#### What needs to be done:
Reproduce the entries. Match every word.

Segment Start: Material supplied

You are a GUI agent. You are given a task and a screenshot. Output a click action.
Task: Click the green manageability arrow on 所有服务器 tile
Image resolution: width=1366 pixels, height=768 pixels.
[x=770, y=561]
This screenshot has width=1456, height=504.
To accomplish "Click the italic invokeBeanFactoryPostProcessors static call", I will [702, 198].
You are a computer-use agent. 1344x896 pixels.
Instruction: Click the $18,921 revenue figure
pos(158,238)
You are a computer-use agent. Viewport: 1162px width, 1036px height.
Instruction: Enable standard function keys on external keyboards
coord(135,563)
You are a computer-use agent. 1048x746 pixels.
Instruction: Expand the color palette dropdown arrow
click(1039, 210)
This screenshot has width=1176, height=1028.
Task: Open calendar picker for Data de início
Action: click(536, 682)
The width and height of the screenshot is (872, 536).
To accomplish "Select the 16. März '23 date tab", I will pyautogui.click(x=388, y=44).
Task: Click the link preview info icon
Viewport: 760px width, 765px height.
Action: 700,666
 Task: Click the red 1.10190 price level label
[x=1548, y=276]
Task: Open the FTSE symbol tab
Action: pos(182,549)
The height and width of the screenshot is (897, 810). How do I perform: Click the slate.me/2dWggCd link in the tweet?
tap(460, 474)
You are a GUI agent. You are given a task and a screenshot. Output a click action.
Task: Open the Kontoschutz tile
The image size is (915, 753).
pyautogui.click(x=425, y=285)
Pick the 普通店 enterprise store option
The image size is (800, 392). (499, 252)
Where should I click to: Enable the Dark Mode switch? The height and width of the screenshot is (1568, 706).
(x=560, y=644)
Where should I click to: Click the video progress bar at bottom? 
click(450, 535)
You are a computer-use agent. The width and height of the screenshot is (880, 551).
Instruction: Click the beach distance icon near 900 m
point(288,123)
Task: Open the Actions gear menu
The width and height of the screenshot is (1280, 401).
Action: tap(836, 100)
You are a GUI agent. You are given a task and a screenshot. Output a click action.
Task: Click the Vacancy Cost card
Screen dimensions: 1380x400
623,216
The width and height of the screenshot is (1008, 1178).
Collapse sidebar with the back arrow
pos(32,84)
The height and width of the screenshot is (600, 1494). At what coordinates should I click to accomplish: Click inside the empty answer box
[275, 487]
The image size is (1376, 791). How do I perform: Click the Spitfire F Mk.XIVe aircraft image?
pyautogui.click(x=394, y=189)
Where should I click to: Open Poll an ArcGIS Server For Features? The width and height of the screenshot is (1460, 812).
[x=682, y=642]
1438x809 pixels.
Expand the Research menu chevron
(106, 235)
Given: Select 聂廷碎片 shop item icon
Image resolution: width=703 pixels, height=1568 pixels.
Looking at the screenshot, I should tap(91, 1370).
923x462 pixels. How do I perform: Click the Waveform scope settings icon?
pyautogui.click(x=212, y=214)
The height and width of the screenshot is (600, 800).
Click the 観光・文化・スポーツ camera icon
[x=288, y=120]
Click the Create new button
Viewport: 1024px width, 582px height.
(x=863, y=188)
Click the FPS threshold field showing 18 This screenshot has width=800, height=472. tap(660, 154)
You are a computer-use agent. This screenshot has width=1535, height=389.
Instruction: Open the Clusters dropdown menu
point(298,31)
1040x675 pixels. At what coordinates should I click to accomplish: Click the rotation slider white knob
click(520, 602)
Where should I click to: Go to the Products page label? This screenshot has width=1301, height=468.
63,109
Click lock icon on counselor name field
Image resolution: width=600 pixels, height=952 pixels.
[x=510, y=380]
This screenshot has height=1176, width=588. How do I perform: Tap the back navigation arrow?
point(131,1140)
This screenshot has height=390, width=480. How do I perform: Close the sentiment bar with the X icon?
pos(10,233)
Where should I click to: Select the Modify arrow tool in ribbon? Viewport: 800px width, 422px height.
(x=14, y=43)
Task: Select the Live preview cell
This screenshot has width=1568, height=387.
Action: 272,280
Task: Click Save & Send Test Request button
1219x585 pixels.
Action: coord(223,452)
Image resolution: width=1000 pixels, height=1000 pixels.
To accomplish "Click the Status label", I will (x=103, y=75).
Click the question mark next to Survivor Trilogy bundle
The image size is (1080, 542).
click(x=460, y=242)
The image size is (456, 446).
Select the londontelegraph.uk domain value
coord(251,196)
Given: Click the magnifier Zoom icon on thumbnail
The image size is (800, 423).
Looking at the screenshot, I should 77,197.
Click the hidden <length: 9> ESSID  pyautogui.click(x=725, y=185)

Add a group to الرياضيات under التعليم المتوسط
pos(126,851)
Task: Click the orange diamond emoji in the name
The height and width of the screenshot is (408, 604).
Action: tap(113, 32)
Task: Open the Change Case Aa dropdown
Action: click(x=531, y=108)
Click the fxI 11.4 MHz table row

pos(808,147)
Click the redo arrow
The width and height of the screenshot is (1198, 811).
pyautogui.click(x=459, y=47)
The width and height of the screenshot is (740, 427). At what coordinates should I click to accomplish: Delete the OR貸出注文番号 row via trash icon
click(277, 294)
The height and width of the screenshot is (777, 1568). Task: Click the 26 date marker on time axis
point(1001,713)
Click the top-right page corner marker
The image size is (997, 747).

Segment End: Material supplied

#### Solution to the exercise:
You are a GUI agent. You are given a task and a screenshot. Output a click action.
Task: Click the green manageability arrow on 所有服务器 tile
Image resolution: width=1366 pixels, height=768 pixels.
[x=770, y=561]
This screenshot has width=1456, height=504.
To accomplish "Click the italic invokeBeanFactoryPostProcessors static call", I will [702, 198].
You are a computer-use agent. 1344x896 pixels.
Instruction: Click the $18,921 revenue figure
pos(158,238)
You are a computer-use agent. Viewport: 1162px width, 1036px height.
Instruction: Enable standard function keys on external keyboards
coord(135,563)
You are a computer-use agent. 1048x746 pixels.
Instruction: Expand the color palette dropdown arrow
click(1039, 210)
This screenshot has width=1176, height=1028.
Task: Open calendar picker for Data de início
Action: click(536, 682)
The width and height of the screenshot is (872, 536).
To accomplish "Select the 16. März '23 date tab", I will pyautogui.click(x=388, y=44).
Task: Click the link preview info icon
Viewport: 760px width, 765px height.
Action: 700,666
 Task: Click the red 1.10190 price level label
[x=1548, y=276]
Task: Open the FTSE symbol tab
Action: pos(182,549)
The height and width of the screenshot is (897, 810). How do I perform: Click the slate.me/2dWggCd link in the tweet?
tap(460, 474)
You are a GUI agent. You are given a task and a screenshot. Output a click action.
Task: Open the Kontoschutz tile
The image size is (915, 753).
pyautogui.click(x=425, y=285)
Pick the 普通店 enterprise store option
The image size is (800, 392). (499, 252)
Where should I click to: Enable the Dark Mode switch? The height and width of the screenshot is (1568, 706).
(x=560, y=644)
Where should I click to: Click the video progress bar at bottom? 
click(450, 535)
You are a computer-use agent. The width and height of the screenshot is (880, 551).
Instruction: Click the beach distance icon near 900 m
point(288,123)
Task: Open the Actions gear menu
The width and height of the screenshot is (1280, 401).
Action: tap(836, 100)
You are a GUI agent. You are given a task and a screenshot. Output a click action.
Task: Click the Vacancy Cost card
Screen dimensions: 1380x400
623,216
The width and height of the screenshot is (1008, 1178).
Collapse sidebar with the back arrow
pos(32,84)
The height and width of the screenshot is (600, 1494). At what coordinates should I click to accomplish: Click inside the empty answer box
[275, 487]
The image size is (1376, 791). How do I perform: Click the Spitfire F Mk.XIVe aircraft image?
pyautogui.click(x=394, y=189)
Where should I click to: Open Poll an ArcGIS Server For Features? The width and height of the screenshot is (1460, 812).
[x=682, y=642]
1438x809 pixels.
Expand the Research menu chevron
(106, 235)
Given: Select 聂廷碎片 shop item icon
Image resolution: width=703 pixels, height=1568 pixels.
Looking at the screenshot, I should tap(91, 1370).
923x462 pixels. How do I perform: Click the Waveform scope settings icon?
pyautogui.click(x=212, y=214)
The height and width of the screenshot is (600, 800).
Click the 観光・文化・スポーツ camera icon
[x=288, y=120]
Click the Create new button
Viewport: 1024px width, 582px height.
(x=863, y=188)
Click the FPS threshold field showing 18 This screenshot has width=800, height=472. tap(660, 154)
You are a computer-use agent. This screenshot has width=1535, height=389.
Instruction: Open the Clusters dropdown menu
point(298,31)
1040x675 pixels. At what coordinates should I click to accomplish: Click the rotation slider white knob
click(520, 602)
Where should I click to: Go to the Products page label? This screenshot has width=1301, height=468.
63,109
Click lock icon on counselor name field
Image resolution: width=600 pixels, height=952 pixels.
[x=510, y=380]
This screenshot has height=1176, width=588. How do I perform: Tap the back navigation arrow?
point(131,1140)
This screenshot has height=390, width=480. How do I perform: Close the sentiment bar with the X icon?
pos(10,233)
Where should I click to: Select the Modify arrow tool in ribbon? Viewport: 800px width, 422px height.
(x=14, y=43)
Task: Select the Live preview cell
This screenshot has width=1568, height=387.
Action: 272,280
Task: Click Save & Send Test Request button
1219x585 pixels.
Action: coord(223,452)
Image resolution: width=1000 pixels, height=1000 pixels.
To accomplish "Click the Status label", I will (x=103, y=75).
Click the question mark next to Survivor Trilogy bundle
The image size is (1080, 542).
click(x=460, y=242)
The image size is (456, 446).
Select the londontelegraph.uk domain value
coord(251,196)
Given: Click the magnifier Zoom icon on thumbnail
The image size is (800, 423).
Looking at the screenshot, I should 77,197.
Click the hidden <length: 9> ESSID  pyautogui.click(x=725, y=185)

Add a group to الرياضيات under التعليم المتوسط
pos(126,851)
Task: Click the orange diamond emoji in the name
The height and width of the screenshot is (408, 604).
Action: tap(113, 32)
Task: Open the Change Case Aa dropdown
Action: click(x=531, y=108)
Click the fxI 11.4 MHz table row

pos(808,147)
Click the redo arrow
The width and height of the screenshot is (1198, 811).
pyautogui.click(x=459, y=47)
The width and height of the screenshot is (740, 427). At what coordinates should I click to accomplish: Delete the OR貸出注文番号 row via trash icon
click(277, 294)
The height and width of the screenshot is (777, 1568). Task: Click the 26 date marker on time axis
point(1001,713)
Click the top-right page corner marker
The image size is (997, 747).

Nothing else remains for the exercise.